Recent Supreme court view on Tribunals:

  1. The Supreme Court emphasized the importance of ensuring that tribunals carry out their judicial duties without intervention from the executive branch, either knowingly or unknowingly.
  2. Until the National tribunal Commission is formed, a separate division of the Ministry of Finance will be formed to fulfil the interest of tribunals.
  3. A bench led by Justice L Nageswara Rao said that establishing such a commission would improve the reputation of tribunals and instil trust in the minds of litigants, but that relying on the parent department for all of their needs would not “extricate them from the executive’s control.”

 

Need of the hour: National Tribunals Commission:

  1. The issue of tribunals has been a source of considerable friction between the Government and the Court.
  2. Courts want to ensure that a reasonable tenure was available to the appointees, and do not allow criteria related to age and experience to be used to undermine their independence.
  3. Tribunals have always been seen as institutions that were a rung lower in independence as regular courts, even though there is wide agreement that administrative tribunals are required for quicker and more focused adjudication of cases that required specialisation and domain expertise.
  4. As several laws now provide for such adjudicative bodies, the executive does have an interest in retaining some leverage over their members.
  5. The Supreme Court has repeatedly called for the establishment of a national tribunals commission to make suitable appointments and evaluate the functioning of tribunals.
  6. The idea of an National Tribunals Commission was first mooted by the Supreme Court in Chandra Kumar v.
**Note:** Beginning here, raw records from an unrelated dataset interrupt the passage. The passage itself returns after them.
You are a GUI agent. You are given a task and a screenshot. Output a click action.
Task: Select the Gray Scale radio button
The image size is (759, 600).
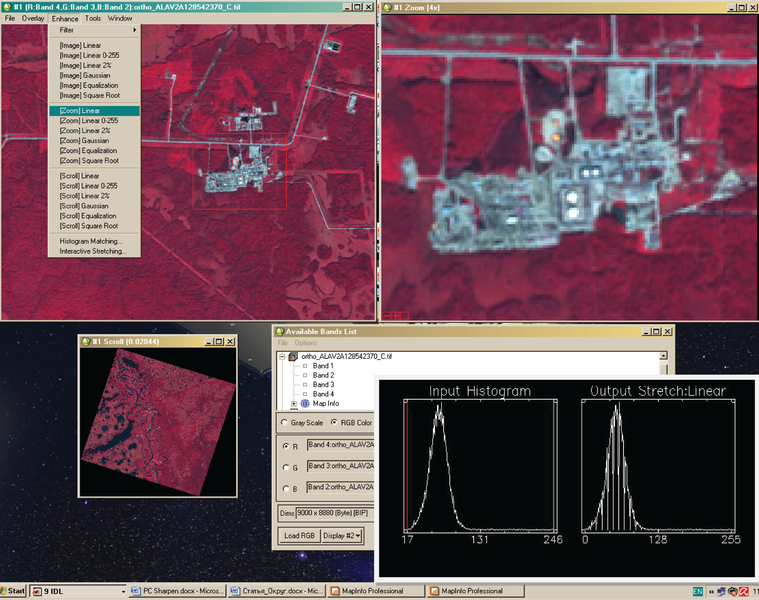click(x=283, y=422)
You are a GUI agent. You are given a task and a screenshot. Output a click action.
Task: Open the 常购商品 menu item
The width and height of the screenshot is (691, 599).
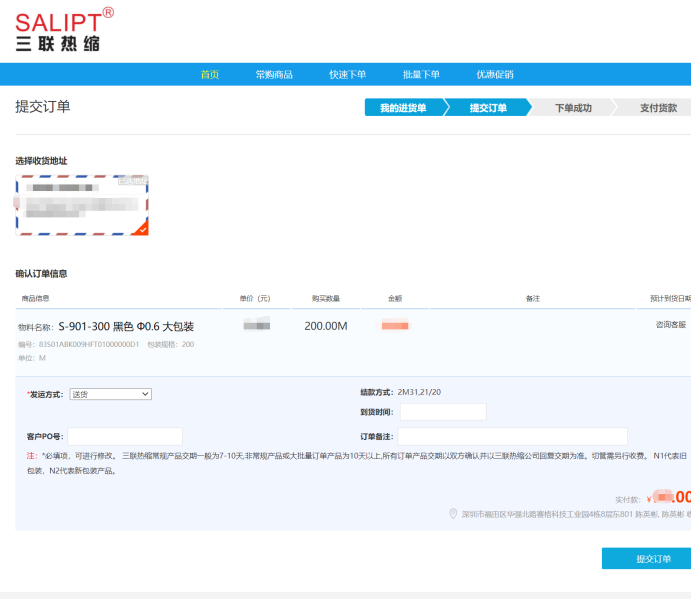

Union of India (1997).
  7. The objective of National Tribunals Commission is envisaged to be an independent umbrella body to supervise the functioning of tribunals, appointment of and disciplinary proceedings against members, and to take care of administrative and infrastructural needs of the tribunals.

 

Implementing the Idea of ‘National Tribunals Commission’ (NTC):

  1. Over the course of these challenges, the idea of creating a ‘National Tribunals Commission’ (NTC) to independently appoint, supervise, and administer tribunals has emerged as a solution.
  2. Various rulings of the Supreme Court over time have directed the Union Government to set up an NTC. Tribunals at the state level too would benefit from a state tribunals commission. There has been little progress in this area.
  3. Therefore, instead of delegating the powers to the executive to frame rules that determine appointments to the tribunals, the legislature should empower the NTC to frame rules and oversee the process of appointment.
  4. There must be adequate judicial representation, and the conditions of eligibility for membership of the NTC or any sub-committee should uphold these principles.
  5. Following the consolidation of tribunal administration under the NTC, we recommend that a single sub-committee under the NTC should be responsible for the appointment of judicial members to all tribunals.
  6. Sub-committees should be formed to appoint technical members. The NTC should ensure that tribunal’s composition is such that their independence is maintained while also considering the area of specialisation of the tribunal.

 

Conclusion:

Developing an independent oversight body for accountable governance requires a legal framework that protects its independence and impartiality.

Therefore, the National Tribunals Commission should be established via a constitutional amendment or be backed by a statute that guarantees it functional, operational and financial independence.

As tribunals have attained a unique place in the Indian judicial landscape and have been adjudicating several important matters, their independence has to be crystallised and preserved in reality by the formation of NTC.